> [WHAT THIS TASK INVOLVES] Take every line from the material that has the word "size" in it.

> [THE INPUT]
....
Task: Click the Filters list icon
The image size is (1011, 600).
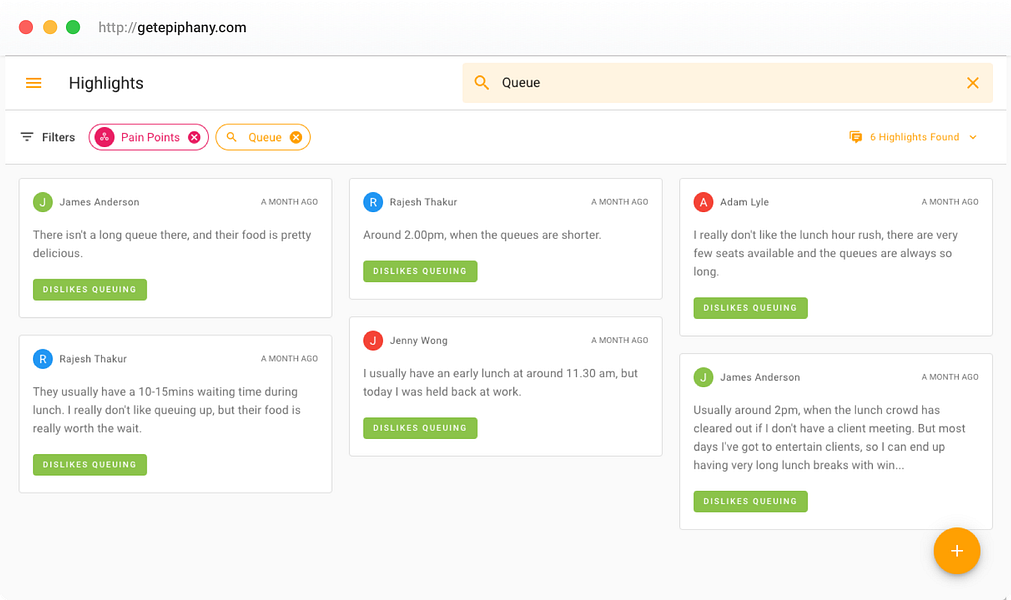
....
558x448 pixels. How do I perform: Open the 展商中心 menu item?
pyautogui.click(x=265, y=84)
....
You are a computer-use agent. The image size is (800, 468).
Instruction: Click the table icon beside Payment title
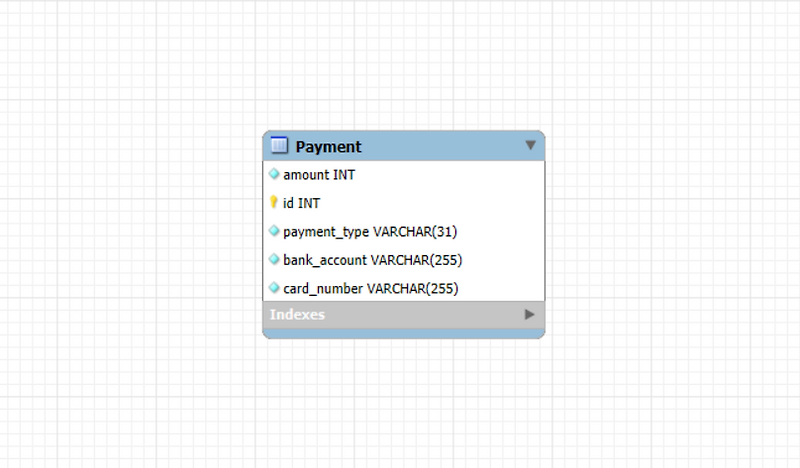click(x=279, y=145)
....
> [SOLUTION TO THIS TASK]
The image size is (1011, 600).
You are a computer-use agent. The image size is (800, 468).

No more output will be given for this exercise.